Our meta-analysis on 12 RCTs including 2155 patients suggests that IABPs did not significantly decrease short-term mortality and long-term mortality. In addition, The mortality of IABP group did not significantly decreased in MI patients with or without cardiogenic shock. But a survival advantage was found in high risk CABG patiens.

IABPs have been widely used since the 1960s, and are still a common technique. However, its effects on mortality are still controversial. In a large National Registry of 23,180 patients with cardiogenic shock, a significant reduction in mortality rates was observed[30]. However, the TACTICS trial[31] randomized 57 patients and found that early IABP use was not associated with definitive survival benefits in patients with MI and hemodynamic compromise.

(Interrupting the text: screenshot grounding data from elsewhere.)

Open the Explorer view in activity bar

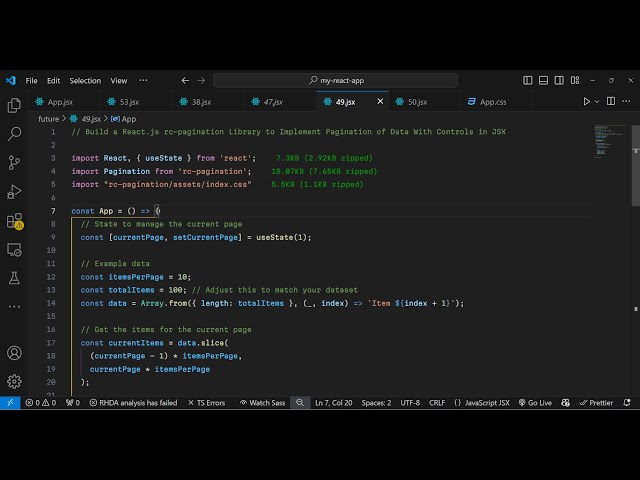point(14,104)
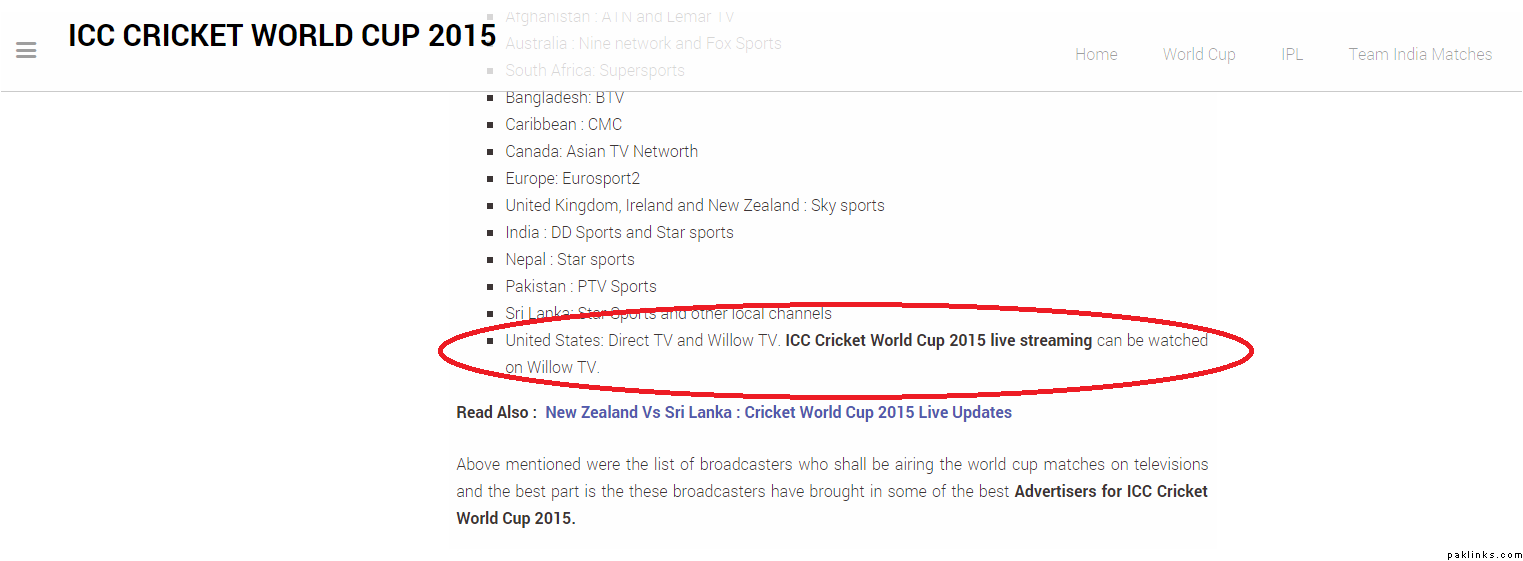
Task: Select the IPL nav item
Action: click(x=1291, y=55)
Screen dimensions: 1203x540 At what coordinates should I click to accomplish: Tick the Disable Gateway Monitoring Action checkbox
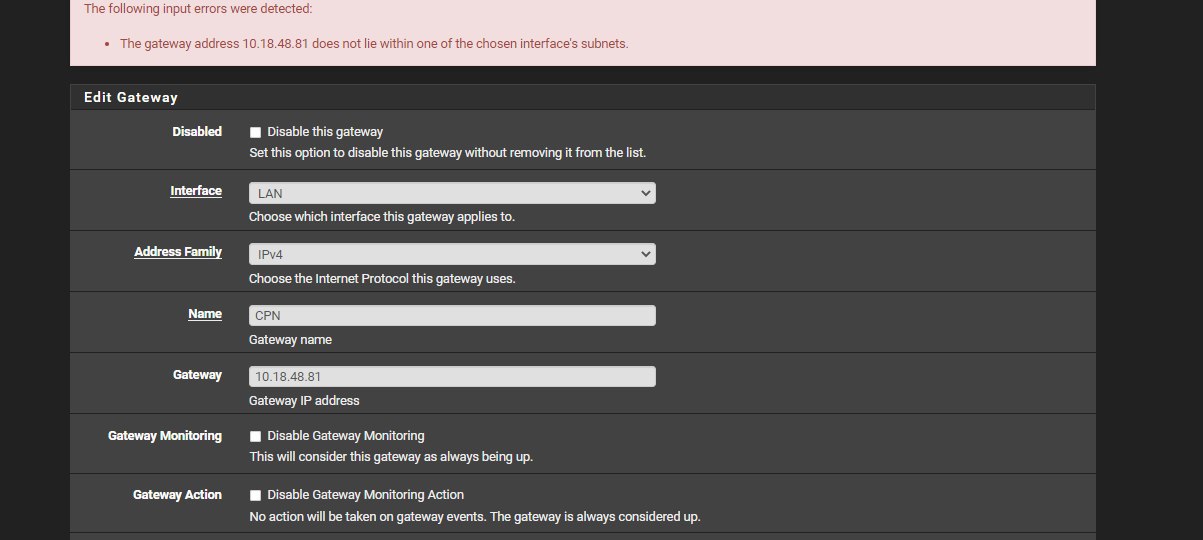(255, 495)
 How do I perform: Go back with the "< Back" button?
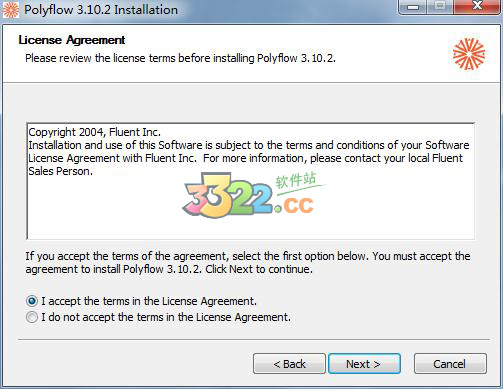tap(289, 364)
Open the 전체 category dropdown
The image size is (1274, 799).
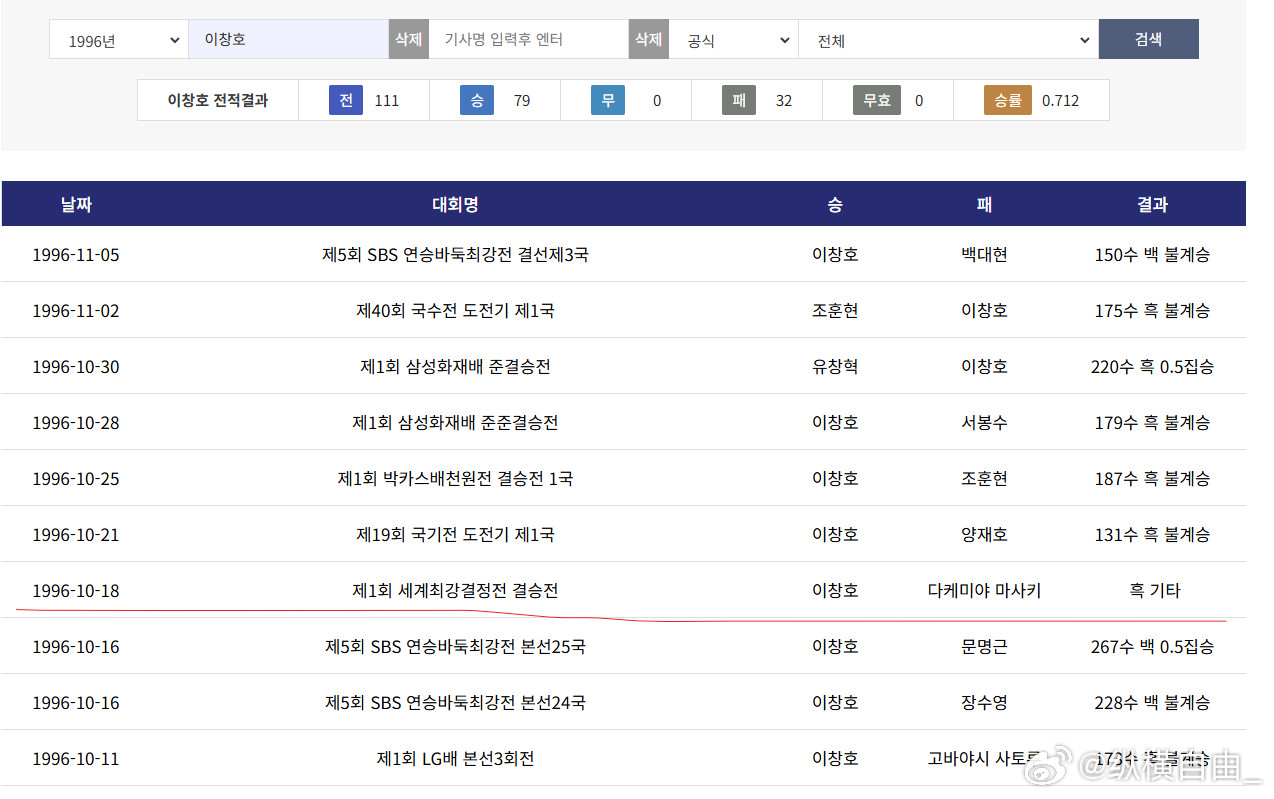tap(948, 40)
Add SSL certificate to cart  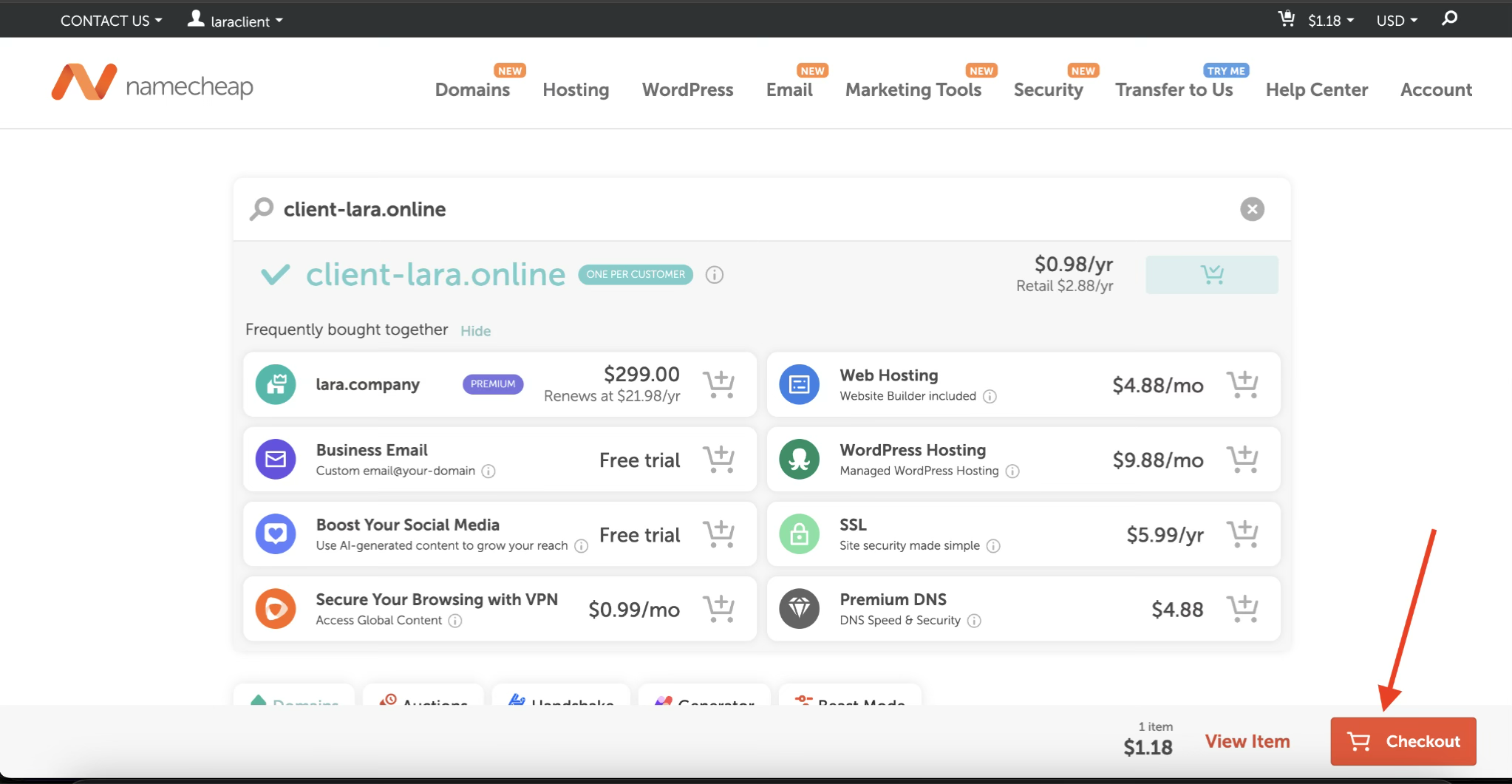coord(1242,534)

A meta-analysis,[32] including seven randomized trials and 1009 patients with ST-elevation myocardial infarction, showed that IABP did not yield 30-day survival benefits nor did it improve LVEF. Another Bayesian approach network meta-analysis [33] including 9 randomized trials comparing IABP and medical therapy, also found no survival advantage of IABP. Recently, Su et al [34] including 17 studies with 3226 AMI patients, the results still did not favor the use of IABP. The current 2013 ACCF/AHA guidelines recommend (class IIa) the use of IABP in patients with cardiogenic shock after st-segment elevation myocardial infarction (Level of Evidence: B). However, in most of these studies, the method for reperfusion therapy was thrombolytic therapy, while arterial grafting and stenting, which are more commonly used nowadays, may not be suitable for current clinical practice. On the other hand, the use of IABPs is only recommended in patients with MI or cardiogenic shock, and there is very little evidence of probable benefits for any form of high-risk revascularization. There is an urgent need to determine whether IABPs should be more widely used. Our meta-analysis indicates that IABPs do not decrease short-term or long-term mortality, so they should be used with caution.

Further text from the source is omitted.